# What is being asked:
Write out every line of the data below word for word, leaving the pictures out of your answer.

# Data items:
══════

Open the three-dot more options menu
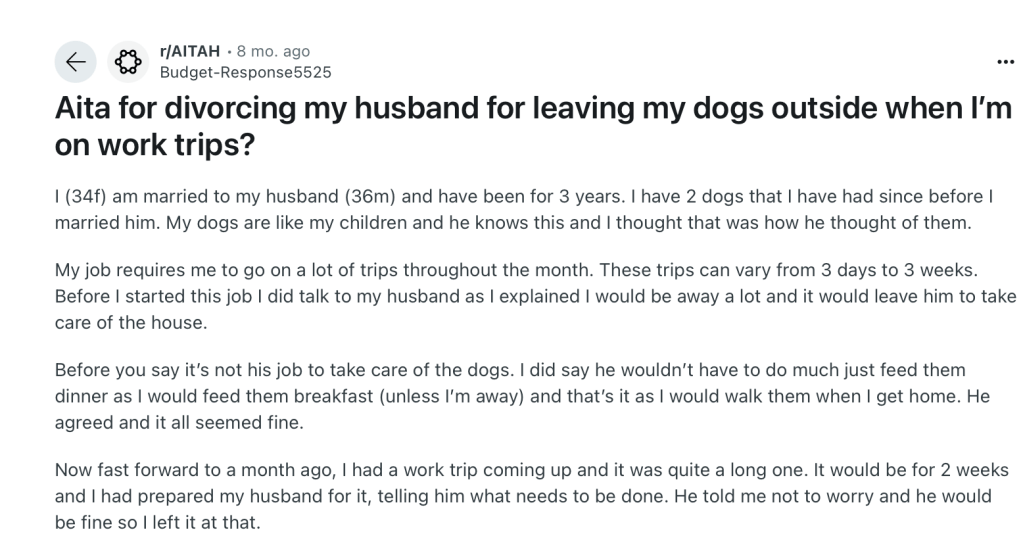Image resolution: width=1023 pixels, height=555 pixels. (1005, 62)
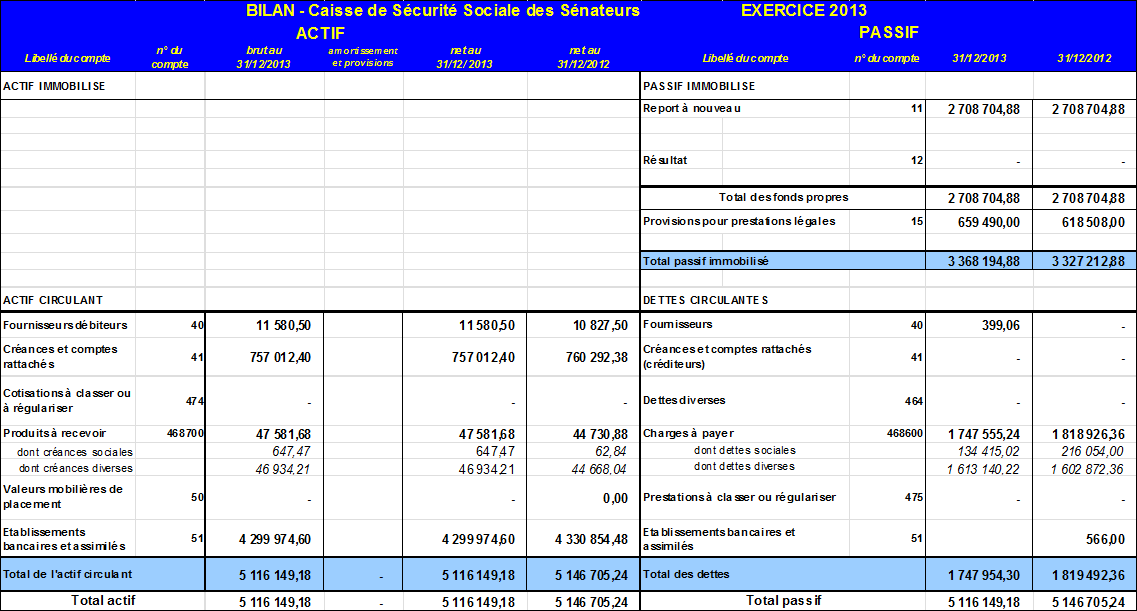The height and width of the screenshot is (611, 1137).
Task: Click the 'Total de l'actif circulant' label
Action: pyautogui.click(x=67, y=574)
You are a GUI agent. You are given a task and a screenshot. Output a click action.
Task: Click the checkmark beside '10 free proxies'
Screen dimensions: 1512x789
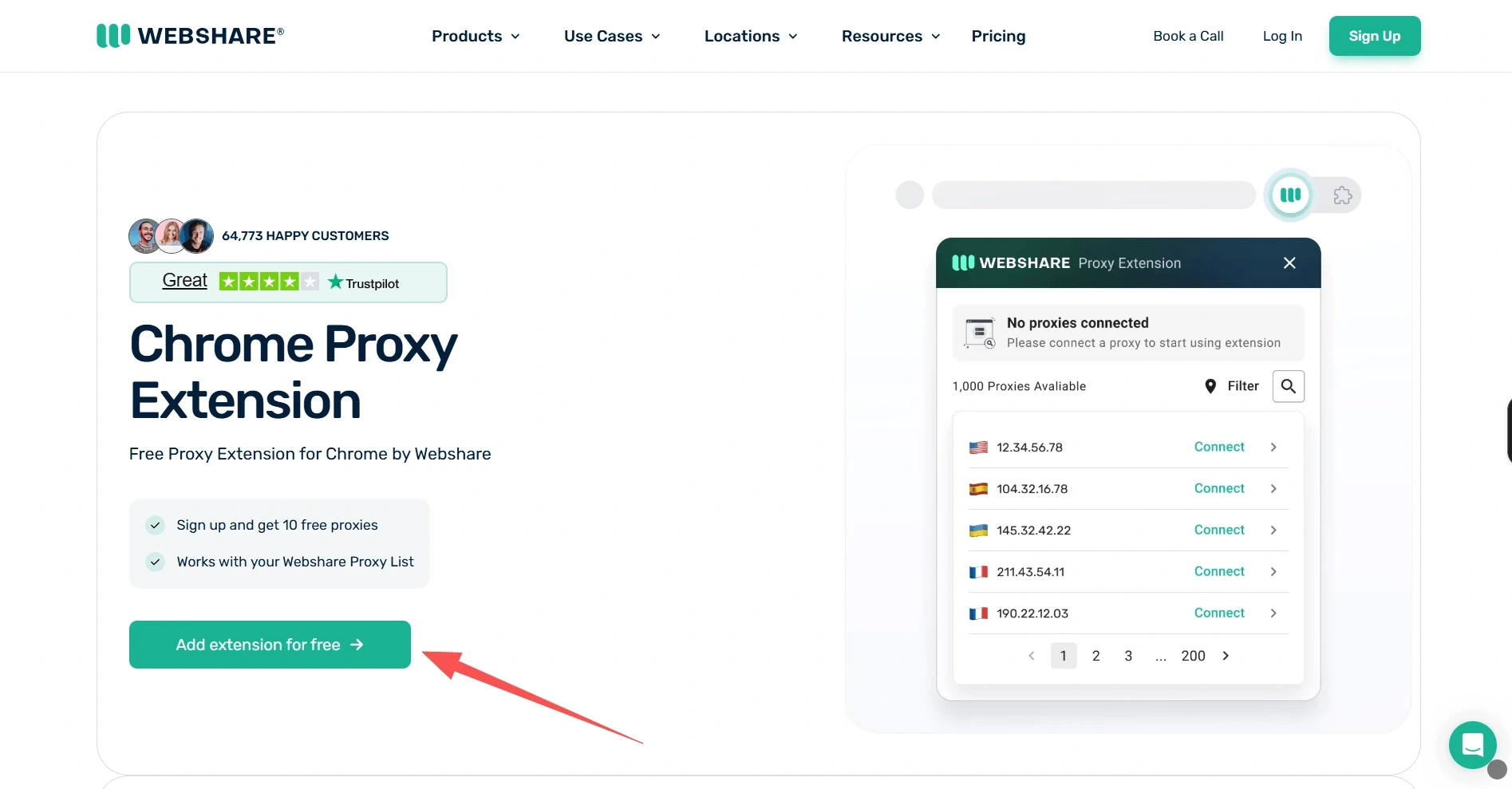(155, 525)
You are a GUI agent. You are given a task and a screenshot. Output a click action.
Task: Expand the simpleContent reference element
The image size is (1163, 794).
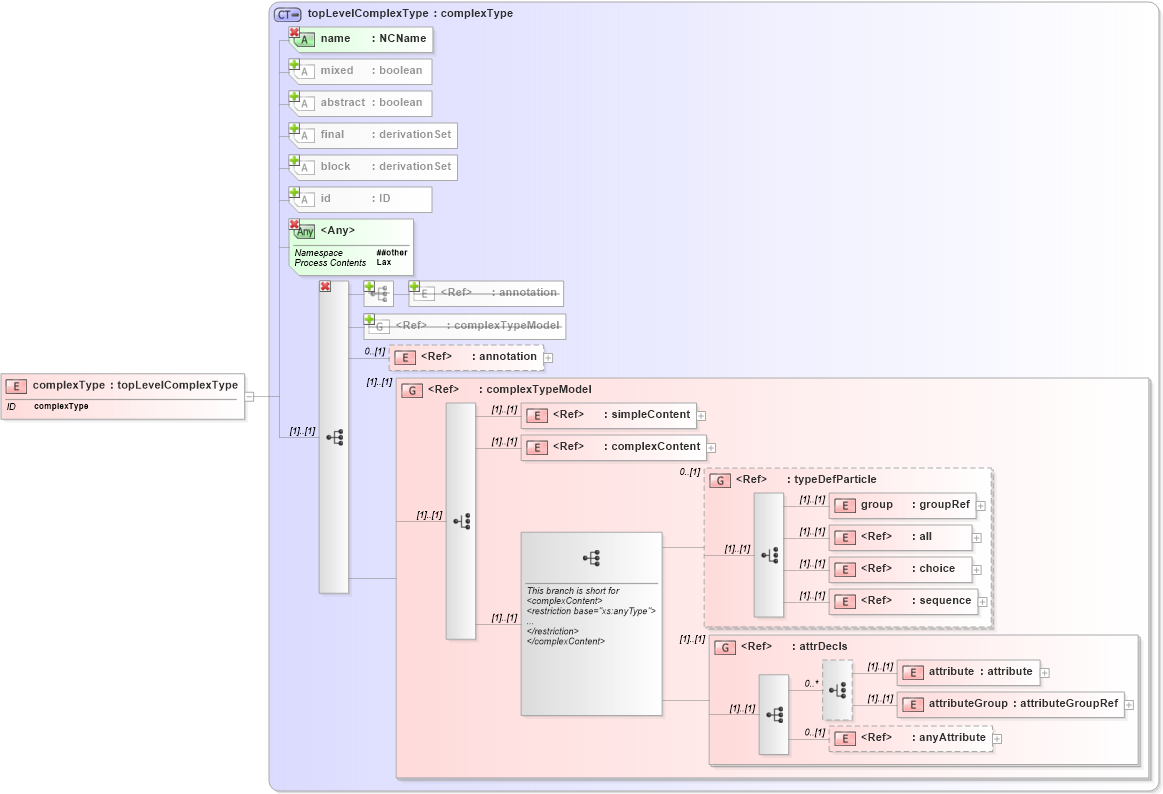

══════

# Correct answer:
Open the three-dot more options menu
Image resolution: width=1023 pixels, height=555 pixels. (1005, 62)
The height and width of the screenshot is (611, 1137).
Task: Click the 'Total de l'actif circulant' label
Action: pyautogui.click(x=67, y=574)
You are a GUI agent. You are given a task and a screenshot. Output a click action.
Task: Click the checkmark beside '10 free proxies'
Screen dimensions: 1512x789
(155, 525)
You are a GUI agent. You are given a task and a screenshot. Output a click action.
Task: Expand the simpleContent reference element
The image size is (1163, 794).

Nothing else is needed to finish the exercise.